Hello again. It has been more than one month since the last post. I guess the Christmas vacation and the local christmas sweet played a role in this delay .
In the last few days I was faced with an interesting issue: a Windows Forms application abruptly terminates despite the fact that there are exception handlers wrapping the code. Needless to say , the problem occurs in a production environment, rather seldom and at random times. Nonetheless, its impact is huge and so the problem needs to be sorted out.
When a process having exception handlers terminates, the most obvious reason is that exceptions occur within exception handlers themselves. It's not the only possibility, but certainly the first to check.
The first step we take is to attach the debugger to the process (through Adplus) and look at the log file it produces; this confirms the first theory: from some point, an access violation occurs every time the process calls into the windowing subsystem (user32.dll and then w32k.sys in the kernel): the call to the kernel does not crash (otherwise the entire system would crash, not only the process), but the kernel makes a callback to the user-mode code with an invalid address, which causes a user-mode access violation. And since exception handlers display a message box in order to notify the user of the exception, they also generate the exception because this is a call to the windowing subsystem.
A user-mode dump, by itself, is not enough to identify the problem, because the bad address originates from the kernel. In order to understand where this invalid address comes from, we need a kernel dump as well, taken approximately at the same time when the problem happens.

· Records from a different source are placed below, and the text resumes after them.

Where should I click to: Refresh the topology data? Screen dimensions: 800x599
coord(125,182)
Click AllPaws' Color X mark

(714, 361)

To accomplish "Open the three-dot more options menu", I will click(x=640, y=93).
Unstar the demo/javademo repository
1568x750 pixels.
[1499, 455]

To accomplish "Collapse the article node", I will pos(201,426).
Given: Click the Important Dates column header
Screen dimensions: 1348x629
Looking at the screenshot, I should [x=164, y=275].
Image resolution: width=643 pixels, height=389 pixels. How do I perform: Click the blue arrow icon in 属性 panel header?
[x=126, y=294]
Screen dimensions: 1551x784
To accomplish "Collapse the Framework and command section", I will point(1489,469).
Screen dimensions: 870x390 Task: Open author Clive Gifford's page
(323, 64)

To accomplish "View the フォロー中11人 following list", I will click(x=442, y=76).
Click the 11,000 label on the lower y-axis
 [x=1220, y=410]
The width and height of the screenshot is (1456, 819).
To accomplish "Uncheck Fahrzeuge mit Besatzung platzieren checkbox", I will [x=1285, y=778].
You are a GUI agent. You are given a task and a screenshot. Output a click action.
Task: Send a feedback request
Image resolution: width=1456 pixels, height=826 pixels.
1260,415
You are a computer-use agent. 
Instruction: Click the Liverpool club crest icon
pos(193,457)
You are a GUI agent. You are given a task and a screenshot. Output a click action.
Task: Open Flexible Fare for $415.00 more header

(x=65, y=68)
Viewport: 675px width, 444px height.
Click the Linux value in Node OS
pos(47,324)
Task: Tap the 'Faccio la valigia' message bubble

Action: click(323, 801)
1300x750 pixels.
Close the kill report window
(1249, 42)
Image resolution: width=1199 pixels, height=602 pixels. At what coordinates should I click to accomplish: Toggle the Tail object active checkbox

A kernel dump crashes the system, so we need to make sure we are taking the dump only when we run into the issue. Clear enough, but how can this be done? The idea is that we attach a debugger to the user-mode process and, when the "right condition" occurs, we cause the system to crash somehow, so as to take the dump. As usual when something seems complex, let's break it down into pieces.
Analyzing the user-mode exception
By looking at the adplus log of a previous run of the faulty application, we know that there are benign access violations that occur from time to time in the application. They have nothing to do with the problem and are successfully handled by the process.
You may wonder how an Access Violation exception can be benign and therefore successfully handled by the code. Typically, benign access violations are those that dereference a NULL pointer. There are pieces of code that, instead of checking whether a pointer is NULL, try to dereference it and handle the exception. The Just-In-Time compiler in .NET does that as well: it sets up a handler for a native Access Violation exception, the handler creates a NullReferenceException managed object and throws it.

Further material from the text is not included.